Last updated 1 month ago by UtrechtCentral.com
When the (intelligent) lock-down first started in the Netherlands back in March this year, everything immediately went online. Mobile phones devoured our social interactions. Education moved to Zoom. Collective activities had to either go online or be postponed. The world started to relocate from a physical space to a virtual one. That was shocking. YouTube got loaded with instructions to preserve physical and mental health. Health organizations, universities, and institutions started providing guidelines for mental healthcare.
We all have probably read about how we need to wake up early in the morning, take a shower, make breakfast, and get ready before leaving home. I was told to create a routine, make a to-do list, paint, read books, run, and things like this a thousand times. Here, I don’t want to repeat these ideal ways of facing a strange world. I am sure we all know them very well.
With the increasing number of confirmed daily corona virus cases in the Netherlands, the Dutch government is announcing new measures. This means a new period of lock-down is creeping towards us. For how long? No one knows. So, we all are trapped in this unending apocalyptic situation. Yet worse, second and third may even follow and interfere with the tiny bits of social life we manage to build in between the previous lock-downs.
The situation is not the best, I agree. But before embracing insanity, I suggest reconsidering our survival backpacks. This is a customized list of items such as habits, perspectives, and hobbies that I am packing in mine to survive the second possible lockdown, thousands of kilometers away from my family and friends.
1. Focus on what you ‘can’ control
This is very important. We tend to overthink the situations that are out of our control, and the corona measures have taken our control away from so many aspects of our lives. I grab a piece of paper, make a sketch of myself in the center, and then draw various bubbles around my head. In the bubbles, I write down all of my concerns, plans, and responsibilities. Sounds intimidating, I agree. But once you start crossing over the ones that are out of your control now, and will remain there for a few months, you will feel relieved. Just eliminate uncontrollable concerns and don’t think about them until you can actually do something.

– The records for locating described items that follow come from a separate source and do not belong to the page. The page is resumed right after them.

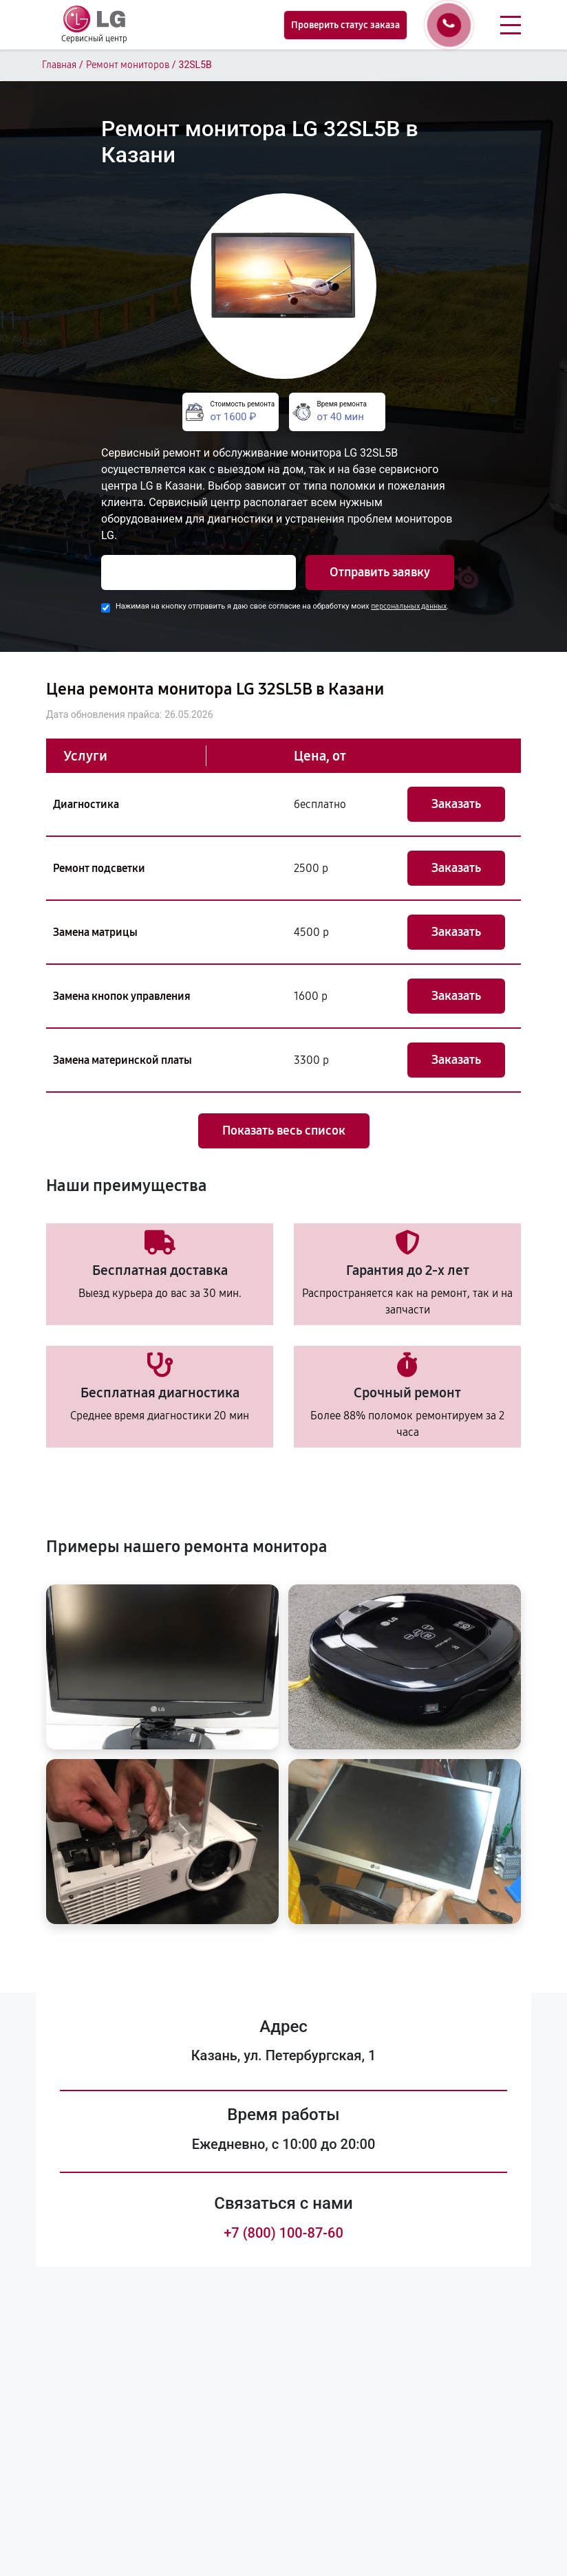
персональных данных (409, 606)
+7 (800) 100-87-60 (283, 2233)
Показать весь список (283, 1130)
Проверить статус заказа (345, 25)
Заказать (456, 803)
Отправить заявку (380, 572)
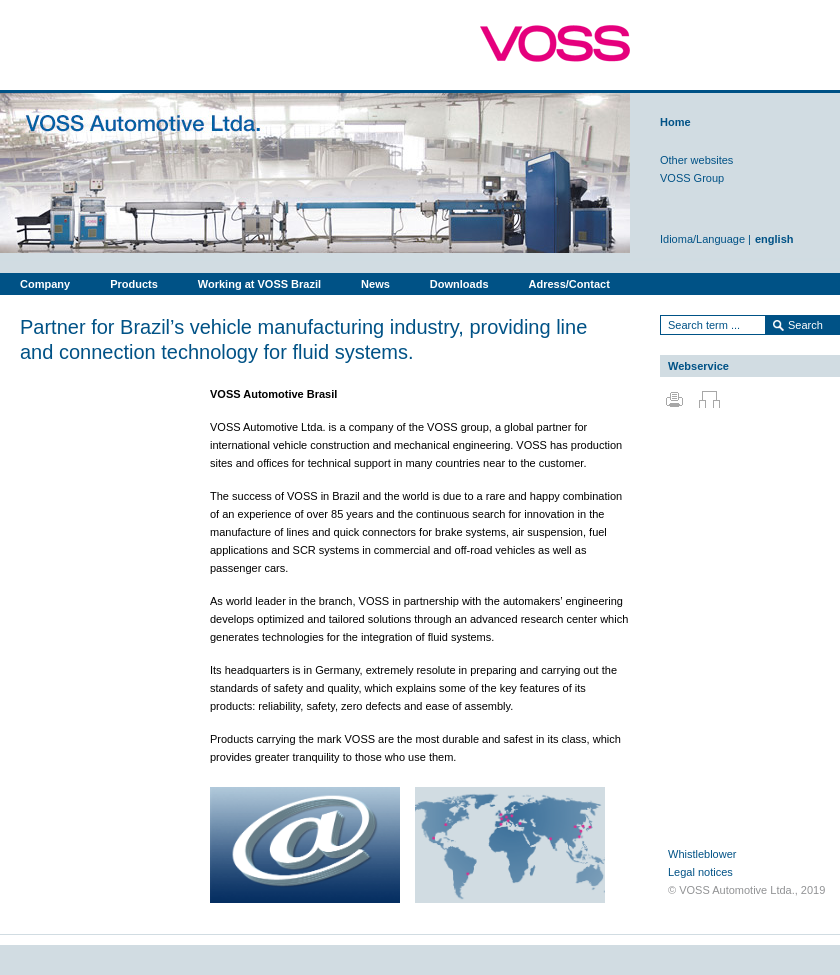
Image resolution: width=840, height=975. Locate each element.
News (375, 284)
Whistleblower (702, 854)
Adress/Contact (569, 284)
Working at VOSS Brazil (259, 284)
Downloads (459, 284)
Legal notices (700, 872)
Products (134, 284)
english (774, 239)
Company (45, 284)
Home (675, 122)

2. Allow yourself to be unproductive
Remind yourself that we are in the middle of a global pandemic. People are losing their loved ones and the financial situation is globally disastrous. If you are one of the lucky ones, you still have probably lost a job, a lot of hobbies, social interactions. This gives you all the right to feel blue sometimes. Don’t tyrannize yourself if you could not simply discipline yourself. Take some time to learn to love yourself and embrace all your shortcomings. Remember, everyone is struggling. You don’t need to be perfect.
3. Take a distance from yourself
This might sound a bit crazy but it has always helped me. Sometimes we are too busy with ourselves that we forget we all are similar. We don’t usually overestimate our friends’ problems. When we sympathize with them, we are calm, logical, and clear-minded. However, when we think about our own difficulties we feel paralyzed. This comes from the obsession most of us have with ourselves. Let’s just take ourselves out of the spotlight for a while. Let’s watch ourselves from the perspective of a third person, a friend, or even a stranger. The problems will seem less complicated and less fatal. Just try once.
4. Get a pet
Yes, get a pet, or babysit your friend’s pet if they offer. If not possible, just walk out to interact with birds, cats, and dogs you can see in the streets (if you can leave, of course). We are not allowed to hug each other, correct. This creates ‘skin hunger.’ Our skins are indeed hungry. However, luckily animals are still there. Taking care of an animal partially fills in the void created by a lack of physical contact with other humans. Especially if you are living alone, consider this option more seriously.
Psychologists call our longing for human touch “skin hunger”
5. Call a friend
I know this has been mentioned everywhere, but I want to repeat it: reach out for help. If you are not feeling good, call a family member, a friend, or a doctor. Just ask for help. Don’t try to solve everything on your own. Complain to your friends. If they are not supportive, find news ones. So many people are longing for new relationships now. Find them and build your circle of connections who care.
6. Remember, it will be over
It sounds unending, I know. But just think about all the other disasters that humans have been through in history. Think about world wars, fatal pandemics, and natural disasters. Remind yourself that so many people have experienced worse, but managed to survive. The pandemic might seem terrifying, but with the technology and science we have, it is doomed to failure. This attitude will help us to stay positive, to gain a perspective, and to avoid focusing too much on what is happening right now. Grabbing a history book is the best way of practicing this one. Enjoy your read, and take it easy on yourself.